* [PAGE TEXT]:
# went and watched a class tonight



## drummingman (Oct 20, 2006)

so i went and watched aan american kenpo class tinight and i must say that it was very cool.i also talked to one of the teachers and he told me that the main sensi teaches ground fighting as well.i think he siad that it comes from gojo jujitsu.i did a search on that style but only found gojo karate.does anyone know anything about thsi style of jujitsu?
anyway,i hope to go take a cless there soon.here is the school,
http://www.akkava.com/mainhomepage.html


----------



## OneKickWonder (Oct 21, 2006)

it sounds like they are talking about goju ryu jiu jitsu. It is part of the traditional japanese jiu jitsu that BJJ was based on. I dont have a lot of experince but there was an instructor that shared the school with my instructor for a while. I saw a little of his stuff. He didnt start teaching grappling until the higher belts, and it does not get as in depth as BJJ but it is a martial art and there can be something learned from EVERY martial art.


----------



## michaeledward (Oct 21, 2006)

A good question to ask is about the head instructor's lineage. 
With whom does he study? 
Will his instructor visit the school? 
Will you have the opportunity to work with his instructor? 

I looked quickly at the web site, and did not see any connection to organization or instructor. 

Good luck.


----------



## Touch Of Death (Oct 21, 2006)

I'm not sure lineage is that important to a begginer. You are either going to have a positive or negative experience.
Sean


----------



## drummingman (Oct 21, 2006)

OneKickWonder said:


> it sounds like they are talking about goju ryu jiu jitsu. It is part of the traditional japanese jiu jitsu that BJJ was based on. I dont have a lot of experince but there was an instructor that shared the school with my instructor for a while. I saw a little of his stuff. He didnt start teaching grappling until the higher belts, and it does not get as in depth as BJJ but it is a martial art and there can be something learned from EVERY martial art.


i can't find that style on the net.i did a search and the only thing that came up was danzen style.


----------



## ArmorOfGod (Oct 21, 2006)

* [DATA PROVIDED]:

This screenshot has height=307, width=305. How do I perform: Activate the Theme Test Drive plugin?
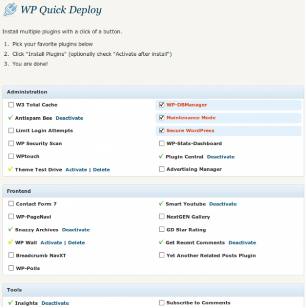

* [OBJECTIVES]:
1. Answer the following from the forum thread about the kenpo class, one line each:
(a) According to the teacher drummingman spoke with, what else does the main sensei teach?
(b) In OneKickWonder's post, at what stage did the instructor who shared the school begin teaching grappling?
(c) What did michaeledward find missing from the school's web site?
2. Extend the forum thread about the kenpo class from the point where it stops.

* [OUTPUTS IN ORDER]:
1.
(a) Ground fighting.
(b) Not until the higher belts.
(c) Any connection to an organization or instructor.

2.
Touch Of Death said:


> I'm not sure lineage is that important to a begginer. You are either going to have a positive or negative experience.
> Sean


 
I agree with this statement.  If it feels right, try it out.  

Just find out if there is a trial period, or better yet, find out if there is a required payment contract.  If there is, pick as short of one as possible.  I have only trained at schools where there was no contract, so I could leave if I wanted or needed.

AoG


----------



## Sigung86 (Oct 22, 2006)

ArmorOfGod said:


> I agree with this statement.  If it feels right, try it out.
> 
> Just find out if there is a trial period, or better yet, find out if there is a required payment contract.  If there is, pick as short of one as possible.  I have only trained at schools where there was no contract, so I could leave if I wanted or needed.
> 
> AoG



Have to go with the majority on this one.  Pedigree isn't everything.  Does it feel good?  Does the instructor teach well.  Are you "sympatico", as it were?

There are a great many instructors of various arts out there who are more than competent, but due to various issues, will not be able to provide you a useful lineage.


----------



## ArmorOfGod (Oct 22, 2006)

Sigung86 said:


> There are a great many instructors of various arts out there who are more than competent, but due to various issues, will not be able to provide you a useful lineage.


 
In my 16 years of martial arts, I have found that statement to be very true.

AoG


----------



## arnisador (Oct 22, 2006)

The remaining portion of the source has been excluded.